I think naming of this feature in the builder is my biggest concern.
(@kluever and team might have good opinions here)

@ben-manes
Copy link
Owner

Thinking about this anew, and I think we can do this cleanly without addition codegen bloat, poor builder names, and minimal complexity.

In MapMaker of yore, there were settings keyEquivalence and valueEquivalence which were pluggable instances of Guava's Equivalence. In that case the hash table was forked to make the equality checks directly. To support weak references with equals would be weakKeys + keyEquivalence(Equivalence.equals()). That sounds pretty good for an api to me.

In our case we have a LookupKeyReference that wraps the key for identity comparison. The generated NodeFactory knows its type, so all lookups use nodeFactory.newLookupKey(key) and either return the key directly or a wrapped object. We could add keyEquivalence as a parameter to delegate to, allowing it to provide the proper lookup object. A custom equivalence would surely need to be wrapped to delegate to (e.g. for byte[] keys), but our own equals would never need to be wrapped. This way the general case would be identical and efficient.

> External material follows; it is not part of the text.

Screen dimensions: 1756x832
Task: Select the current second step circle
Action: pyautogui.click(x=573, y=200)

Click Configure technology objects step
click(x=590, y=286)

The builder would default to its current behavior, but allow overriding by a keyEquivalence setting. This would then be a natural extension, clearer, and compatible. We could offer a similar valueEquivalence which is likely trivial, but we'd need to review the usages a bit (e.g. replace and compute). At worst if left out it wouldn't feel like much of a gap and rarely needed.

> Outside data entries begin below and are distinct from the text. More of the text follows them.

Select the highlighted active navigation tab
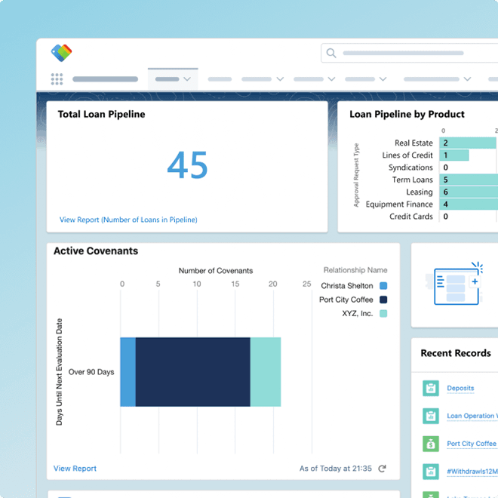 point(168,79)
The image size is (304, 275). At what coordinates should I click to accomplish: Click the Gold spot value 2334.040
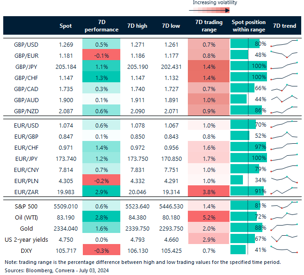64,227
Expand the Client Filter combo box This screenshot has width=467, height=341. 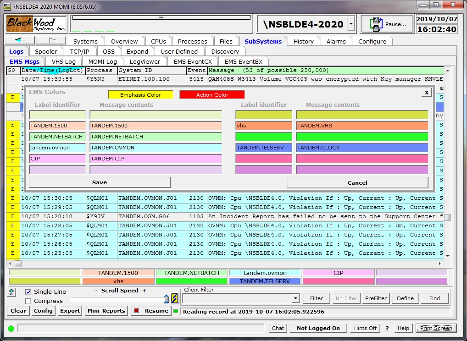295,298
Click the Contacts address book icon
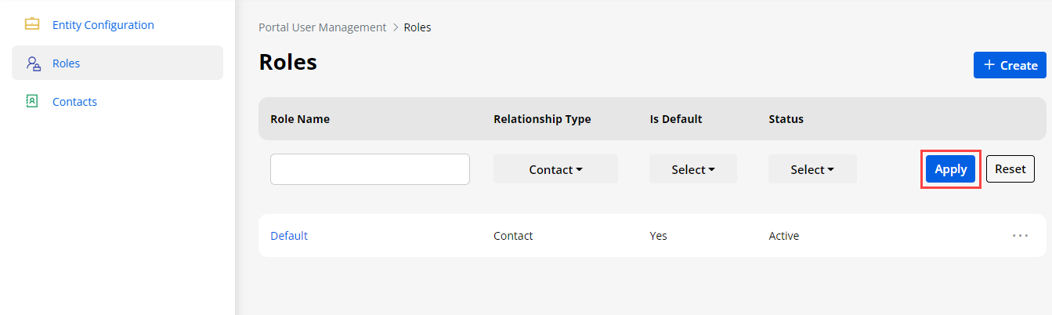This screenshot has height=315, width=1052. [x=32, y=102]
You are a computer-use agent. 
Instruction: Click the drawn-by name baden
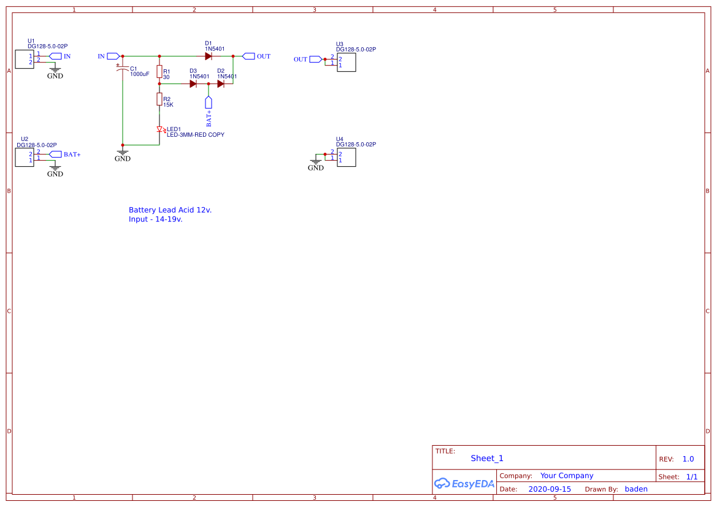pos(636,489)
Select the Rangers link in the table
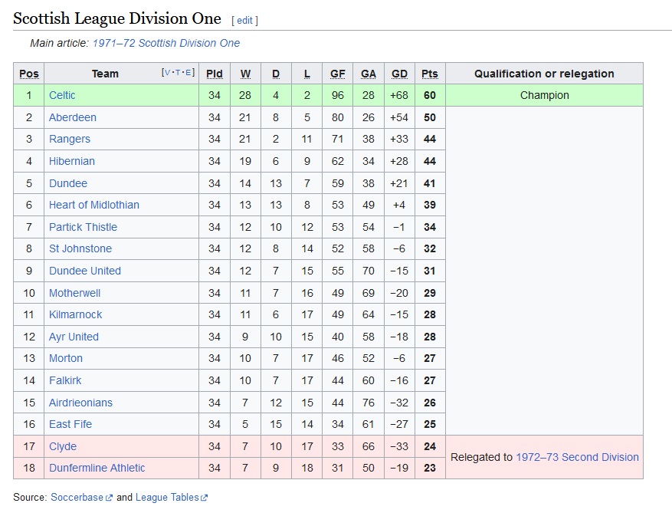The width and height of the screenshot is (672, 513). (70, 139)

It could also make a stronger argument for offering #294 as an optimization to avoid the lookup key wrapper. It might be something to bake into our Equivalence type or another builder setting, depending on how we flushed out the apis.

What do you think?

@ben-manes
Copy link
Owner

ben-manes commented Jun 10, 2020

hmm, I suppose this wouldn't work nicely for custom key equivalence and is why I originally dismissed it. It might still work for equals and reference, though.

The identity case has to be wrapped for both lookup and storing. Therefore WeakKeyReference and LookupKeyReference both extend InternalReference. Since equality must be symmetric, the wrappers must use the same strategy. This would lead us to the following cases,

  1. Strong keys
    1. equality => no wrapper
    2. identity => identity wrapper
    3. custom => equivalence wrapper
  2. Weak keys
    1. equality => weak reference + equality wrapper
    2. identity => weak reference + identity wrapper
    3. custom => weak reference + equivalence wrapper

The weak reference has to wrap the key for GC'ing, so a wrapper is always required. We'd prefer not storing an extra Equivalence field on every key, unless we determine object alignment means it is free. So we'd take that penalty only on a custom Equivalence strategy and drop it in the common case.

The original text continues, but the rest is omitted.